FRANKLIN — Educating and helping church members understand the critical need for foster parents is an important element of compassion ministry, according to Beth Moore.
“Tennessee Baptist compassion ministries exist to serve churches as churches serve others,” said Moore, compassion ministries specialist for the Tennessee Baptist Mission Board.
“Churches serve their communities by meeting needs to build relationships and share the gospel. One overwhelming need across our state right now is foster parents for children in the foster care system,” she said.
“As believers we know that pure religion is to care for the orphan.
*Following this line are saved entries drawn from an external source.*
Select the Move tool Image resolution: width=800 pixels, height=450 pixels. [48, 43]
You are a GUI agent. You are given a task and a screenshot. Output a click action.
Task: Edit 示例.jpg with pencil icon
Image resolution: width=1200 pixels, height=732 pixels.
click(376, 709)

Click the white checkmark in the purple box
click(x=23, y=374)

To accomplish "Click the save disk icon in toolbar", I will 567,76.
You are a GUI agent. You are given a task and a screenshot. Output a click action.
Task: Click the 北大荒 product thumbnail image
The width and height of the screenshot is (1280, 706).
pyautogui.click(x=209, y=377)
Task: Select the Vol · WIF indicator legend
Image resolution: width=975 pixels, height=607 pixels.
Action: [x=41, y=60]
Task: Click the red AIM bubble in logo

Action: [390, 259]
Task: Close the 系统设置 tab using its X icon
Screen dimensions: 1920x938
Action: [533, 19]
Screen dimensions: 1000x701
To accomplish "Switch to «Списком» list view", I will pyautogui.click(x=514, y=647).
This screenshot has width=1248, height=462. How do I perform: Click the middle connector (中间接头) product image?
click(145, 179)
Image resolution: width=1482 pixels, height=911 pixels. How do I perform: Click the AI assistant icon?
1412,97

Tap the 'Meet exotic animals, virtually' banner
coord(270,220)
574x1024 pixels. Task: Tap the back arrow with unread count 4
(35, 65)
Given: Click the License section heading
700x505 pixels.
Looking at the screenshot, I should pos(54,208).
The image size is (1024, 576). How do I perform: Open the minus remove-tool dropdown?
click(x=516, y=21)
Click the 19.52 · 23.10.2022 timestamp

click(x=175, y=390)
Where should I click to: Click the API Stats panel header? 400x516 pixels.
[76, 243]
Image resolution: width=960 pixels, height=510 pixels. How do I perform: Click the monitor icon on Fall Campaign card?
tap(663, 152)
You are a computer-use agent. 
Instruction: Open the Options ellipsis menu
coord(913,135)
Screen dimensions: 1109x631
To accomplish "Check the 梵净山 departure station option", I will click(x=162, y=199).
I believe that many of our Tennessee Baptist churches are just unaware of the need,” she observed.
In order to bring the need to the attention of Tennessee Baptists, Moore recently hosted a webinar with staff from the Tennessee Baptist Children’s Homes, including Kelly Campbell, vice president of family care for TBCH.
“This webinar allowed us to talk about this need and highlight some of the work TBCH does with children in foster care,” Moore noted.
Foster care is a large issue in the state of Tennessee, Campbell affirmed. “We want to let the churches know what we’re doing to impact that issue and how churches can help by providing foster families and help for those foster families through their churches,” he said.
Though TBCH still provides residential care in three regions of the state, foster care is needed all across the state, said Laurie Gardner, chief program officer for TBCH.
TBCH began providing foster care services in 2013. To date, they have trained hundreds of foster parents and currently provide Christian foster homes for around 80 children daily, she said.
Alisha Worthey, vice president of foster care for TBCH, acknowledged there is an “epidemic” in the need for safe families where children can be placed when there’s a need.
Unfortunately, Worthey continued, “there are not enough families to take all the children that are coming into care.”
In addition to just more children in the system, there are more children with “a lot more complicated needs than in years past,” she added.
Worthey said there were more than 13,000 children in Tennessee served by the foster care system at some point in 2022.
Campbell said 9,000 kids are currently in care. He noted their staff discussed the idea that if each of the 3,000 churches in Tennessee had one family that became foster parents, they could cut into the number of children who need to be cared for by one-third.
Bil Gardner, director of ministry advancement (fundraising) for TBCH, said the agency considers James 1:27 as its “mandate” to provide for orphans.
He acknowledged that many children they deal with are not true orphans, according to the dictionary definition, but “any child that for whatever reason can’t stay in their home or is in need of a safe place to live” qualifies under the biblical definition.
As TBCH talks with churches, they fully understand that not everyone “is called to be a foster family.” Churches, however, have people who can pray, assist foster families in their church with “wraparound” work such as mowing their yards, and providing funds.
“Providing care of children, especially children from trauma, takes money,” Gardner said. “It’s an expensive venture, but we’re talking about lives, so it’s worth it.”
The webinar participants reminded Tennessee Baptists that TBCH does not have a paid contract with DCS. TBCH also does not accept an agency fee from the state. DCS pays foster families directly, said Laurie Gardner.
Bil Gardner added, “Not only do we not take any state money, we don’t take government funding at all. TBCH is 100 percent donor funded,” he stressed.